[Start of Attachment]

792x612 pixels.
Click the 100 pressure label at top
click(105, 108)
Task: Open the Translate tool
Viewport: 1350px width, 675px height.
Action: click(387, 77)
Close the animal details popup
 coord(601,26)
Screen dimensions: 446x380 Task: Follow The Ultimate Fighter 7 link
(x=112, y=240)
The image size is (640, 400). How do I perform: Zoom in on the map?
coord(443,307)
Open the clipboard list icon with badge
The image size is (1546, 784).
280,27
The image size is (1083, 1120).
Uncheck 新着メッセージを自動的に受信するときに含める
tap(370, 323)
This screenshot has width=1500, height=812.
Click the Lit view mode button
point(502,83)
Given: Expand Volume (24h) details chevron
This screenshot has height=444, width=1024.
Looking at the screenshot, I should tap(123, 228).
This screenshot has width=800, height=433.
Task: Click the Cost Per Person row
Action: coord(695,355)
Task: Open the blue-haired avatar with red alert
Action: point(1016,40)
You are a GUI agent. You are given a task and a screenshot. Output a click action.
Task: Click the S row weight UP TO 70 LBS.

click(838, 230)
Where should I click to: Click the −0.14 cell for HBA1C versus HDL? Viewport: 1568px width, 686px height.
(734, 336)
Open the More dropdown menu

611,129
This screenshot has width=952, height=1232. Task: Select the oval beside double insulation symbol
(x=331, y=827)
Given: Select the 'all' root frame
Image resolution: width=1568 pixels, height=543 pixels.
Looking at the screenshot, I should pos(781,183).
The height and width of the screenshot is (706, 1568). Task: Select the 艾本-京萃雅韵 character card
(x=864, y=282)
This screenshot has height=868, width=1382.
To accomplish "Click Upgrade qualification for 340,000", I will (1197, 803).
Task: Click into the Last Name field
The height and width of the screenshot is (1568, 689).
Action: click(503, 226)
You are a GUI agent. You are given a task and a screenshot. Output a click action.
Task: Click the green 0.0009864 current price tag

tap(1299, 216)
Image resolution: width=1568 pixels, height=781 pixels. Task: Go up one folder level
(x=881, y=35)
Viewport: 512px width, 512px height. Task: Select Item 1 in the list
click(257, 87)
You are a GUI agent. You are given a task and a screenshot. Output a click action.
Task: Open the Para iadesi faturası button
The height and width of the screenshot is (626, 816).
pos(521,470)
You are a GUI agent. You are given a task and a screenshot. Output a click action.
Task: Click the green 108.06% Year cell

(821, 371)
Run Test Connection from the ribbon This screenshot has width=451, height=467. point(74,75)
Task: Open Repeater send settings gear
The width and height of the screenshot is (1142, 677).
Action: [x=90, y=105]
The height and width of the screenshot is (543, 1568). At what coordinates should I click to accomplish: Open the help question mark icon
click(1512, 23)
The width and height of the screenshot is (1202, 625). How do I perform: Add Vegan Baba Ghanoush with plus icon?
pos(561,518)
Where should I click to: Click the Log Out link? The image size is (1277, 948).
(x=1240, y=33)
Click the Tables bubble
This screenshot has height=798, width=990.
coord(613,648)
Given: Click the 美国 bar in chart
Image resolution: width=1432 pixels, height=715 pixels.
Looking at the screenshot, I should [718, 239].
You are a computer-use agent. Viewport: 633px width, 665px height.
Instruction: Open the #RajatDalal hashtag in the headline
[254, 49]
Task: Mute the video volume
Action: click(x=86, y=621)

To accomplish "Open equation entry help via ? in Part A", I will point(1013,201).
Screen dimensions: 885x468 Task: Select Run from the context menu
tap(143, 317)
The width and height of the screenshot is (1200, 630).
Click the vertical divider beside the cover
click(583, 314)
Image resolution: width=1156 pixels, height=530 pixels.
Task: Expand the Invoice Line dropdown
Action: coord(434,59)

[End of Attachment]

- Problem details:
Once the line containing "This screenshot has height=868, width=1382." has been set down, nothing more is wanted; set down each line of the listing above up to it exactly, starting with the first.

- Exercise output:
792x612 pixels.
Click the 100 pressure label at top
click(105, 108)
Task: Open the Translate tool
Viewport: 1350px width, 675px height.
Action: click(387, 77)
Close the animal details popup
 coord(601,26)
Screen dimensions: 446x380 Task: Follow The Ultimate Fighter 7 link
(x=112, y=240)
The image size is (640, 400). How do I perform: Zoom in on the map?
coord(443,307)
Open the clipboard list icon with badge
The image size is (1546, 784).
280,27
The image size is (1083, 1120).
Uncheck 新着メッセージを自動的に受信するときに含める
tap(370, 323)
This screenshot has width=1500, height=812.
Click the Lit view mode button
point(502,83)
Given: Expand Volume (24h) details chevron
This screenshot has height=444, width=1024.
Looking at the screenshot, I should tap(123, 228).
This screenshot has width=800, height=433.
Task: Click the Cost Per Person row
Action: coord(695,355)
Task: Open the blue-haired avatar with red alert
Action: point(1016,40)
You are a GUI agent. You are given a task and a screenshot. Output a click action.
Task: Click the S row weight UP TO 70 LBS.

click(838, 230)
Where should I click to: Click the −0.14 cell for HBA1C versus HDL? Viewport: 1568px width, 686px height.
(734, 336)
Open the More dropdown menu

611,129
This screenshot has width=952, height=1232. Task: Select the oval beside double insulation symbol
(x=331, y=827)
Given: Select the 'all' root frame
Image resolution: width=1568 pixels, height=543 pixels.
Looking at the screenshot, I should pos(781,183).
The height and width of the screenshot is (706, 1568). Task: Select the 艾本-京萃雅韵 character card
(x=864, y=282)
This screenshot has height=868, width=1382.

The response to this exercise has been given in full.